Dengue’s next top model
The White House Dengue Prediction Challenge attracted ideas from over a dozen universities as well as several companies in the US and Europe. Participants were given access to dengue case counts and environmental, climatological, demographic and vegetation data.
Their challenge was to predict the timing of peak incidence, maximum weekly incidence and the total number of cases in the transmission season. In short, when will it happen, how bad will it be at its worst, and how severe will it be overall.
The winning entry came from the Johns Hopkins University Applied Physics Laboratory (APL).
“The method we developed for predictions for both locations was the same,” says Anna Buczak, who led the APL project team. “Iquitos was much more challenging to predict than San Juan because the time series were much shorter, and the data were substantially noisier. We developed an ensemble method, in which each ensemble was made from 300 best models.”
The White House-sponsored competition built on earlier US initiatives in the fields of health, the environment, and defense. For example, the US Health and Human Services ‘idea lab’ runs an Epidemic Prediction Initiative, the National Oceanic and Atmospheric Administration runs a Dengue Forecasting project and the National Science and Technology Council hosts and an interagency working group dedicated to infectious disease forecasting.
The US government plans to publish all the models submitted as part of the contest with all team leaders included as co-authors of a peer-reviewed paper on the topic.
Room to improve
Dr. Reich believes that while the contest did not produce a perfect dengue prediction model, it helped to move the field forward. His team is currently working to refine their models in a real-world project in Thailand. The key, he says, to optimizing prediction is to get accurate, up-to-date data.
“One very complicated factor that none of the infectious disease prediction competitions have taken into account yet is complications arising from delays in case reporting,” says Dr. Reich. “We have seen that this plays a significant role in our real-time predictions of dengue in Thailand, and making adjustments for delays in case reporting makes a huge improvement in our predictive performance.”
With organizations like HealthMap, a Break Dengue partner, building real-time surveillance systems that pull data from a range of sources including social media, the prospect of real-time forecasting based on live surveillance data is coming into focus.
Of course, it’s not just university labs and government experts that want to build better disease forecasting models. Private sector disease forecasters have been working on this problem too. Take Ascel Bio, for example. They began forecasting dengue in Asia in 2011 and had since branched out to include Brazil and Mexico.
The company works with the private sector and defense clients concerned by spikes in demand for health services, as well as other potential disruption, caused by unusual outbreaks of infectious diseases.
“Our tools create opportunities to save lives and reduce the costs of care through better planning and operational improvements,” says Patrick Wedlock, a Senior Analyst at Ascel Bio. “Disease forecasting has become more accurate with increased computational power and a better understanding of the factors that drive disease transmission.”

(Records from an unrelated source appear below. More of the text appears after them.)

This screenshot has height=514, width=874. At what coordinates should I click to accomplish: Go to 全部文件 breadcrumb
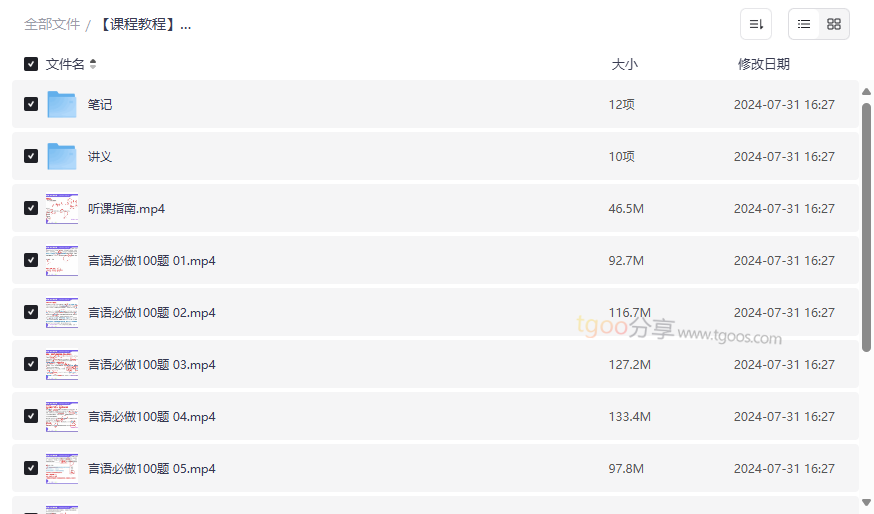pyautogui.click(x=52, y=24)
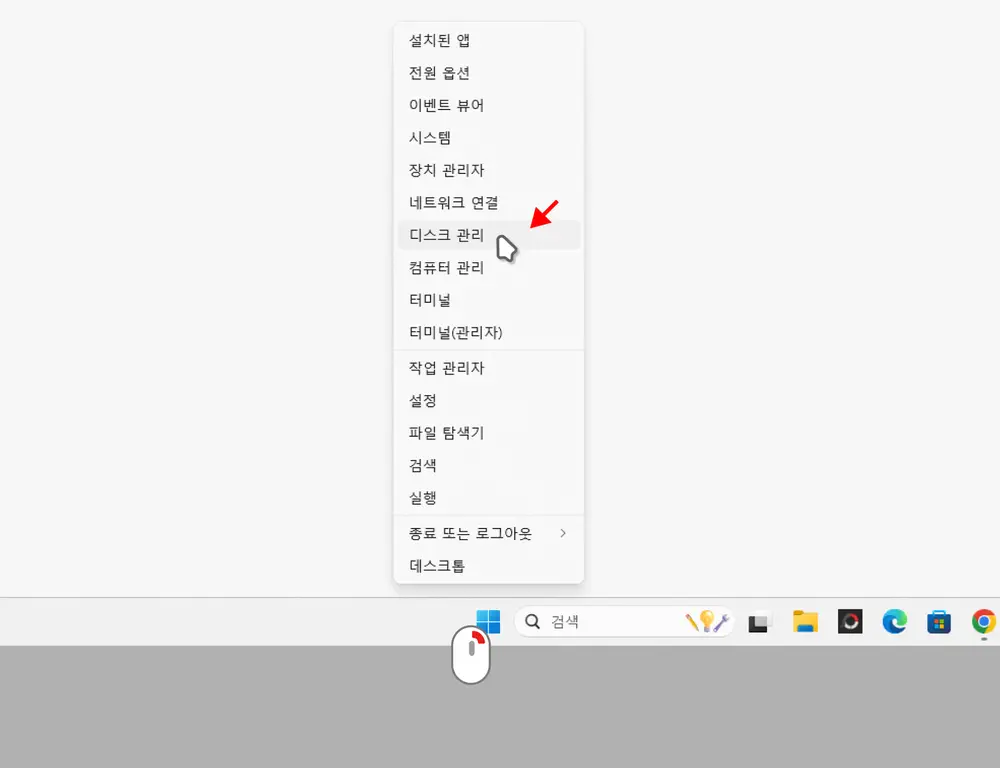Launch Microsoft Edge from the taskbar
This screenshot has height=768, width=1000.
tap(894, 622)
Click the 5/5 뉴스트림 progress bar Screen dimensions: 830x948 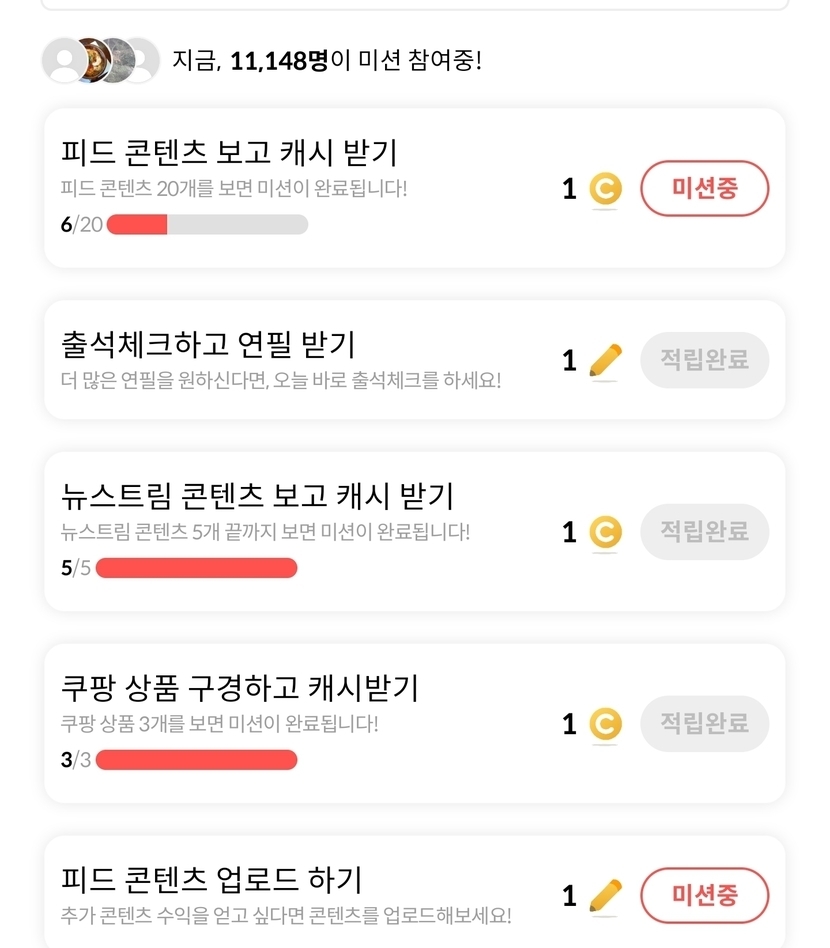click(x=196, y=568)
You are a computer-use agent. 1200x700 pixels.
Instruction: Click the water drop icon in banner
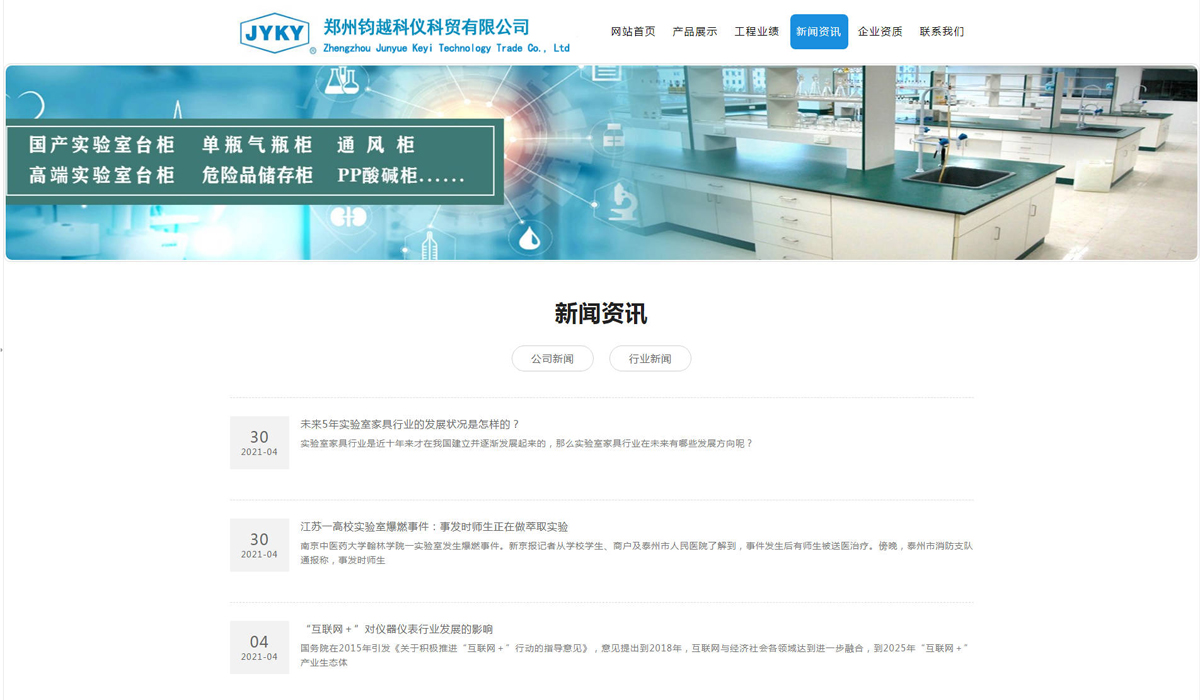point(530,237)
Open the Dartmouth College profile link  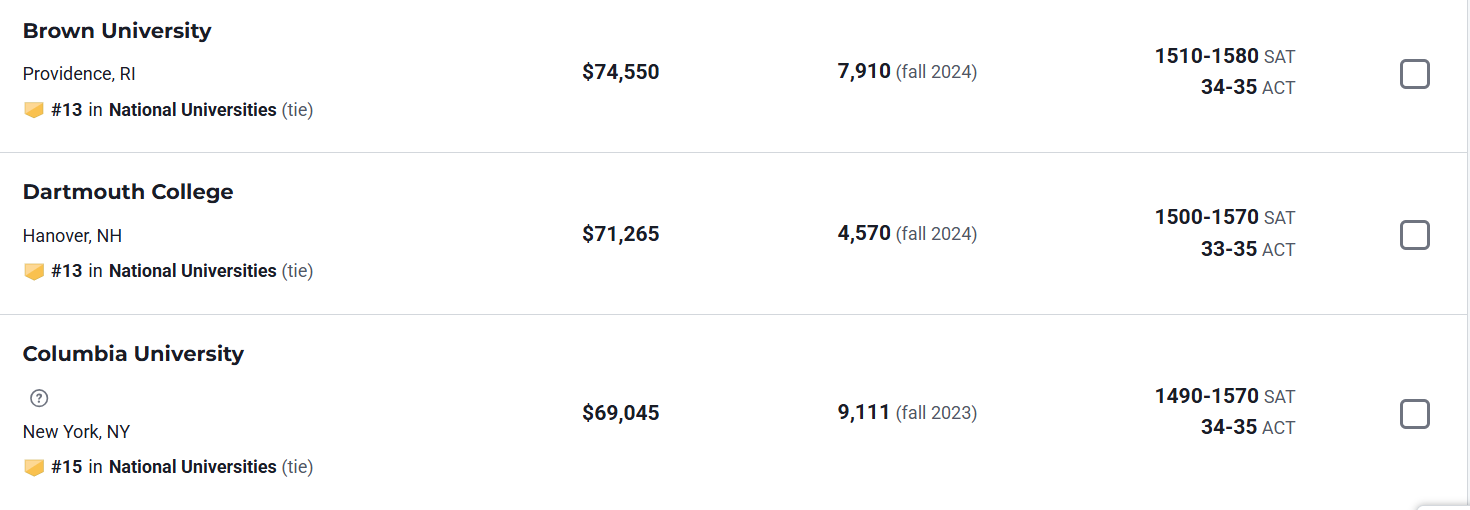[x=128, y=192]
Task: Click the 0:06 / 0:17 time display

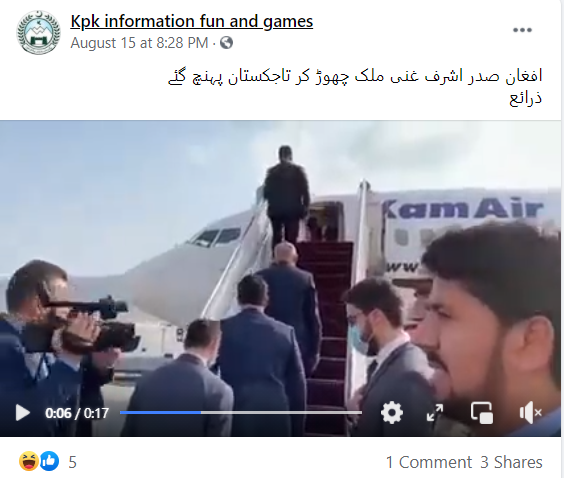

He says the best way to improve forecasting is to develop the baseline data. “This means more granular and routine disease surveillance worldwide. Individual nations would reap tremendous benefits by making disease data more transparent to forecasters,” says Wedlock.
As demand for accurate forecasts rises and our ability to generate real-time surveillance data grows, we can safely predict a healthy future for the field of dengue forecasting.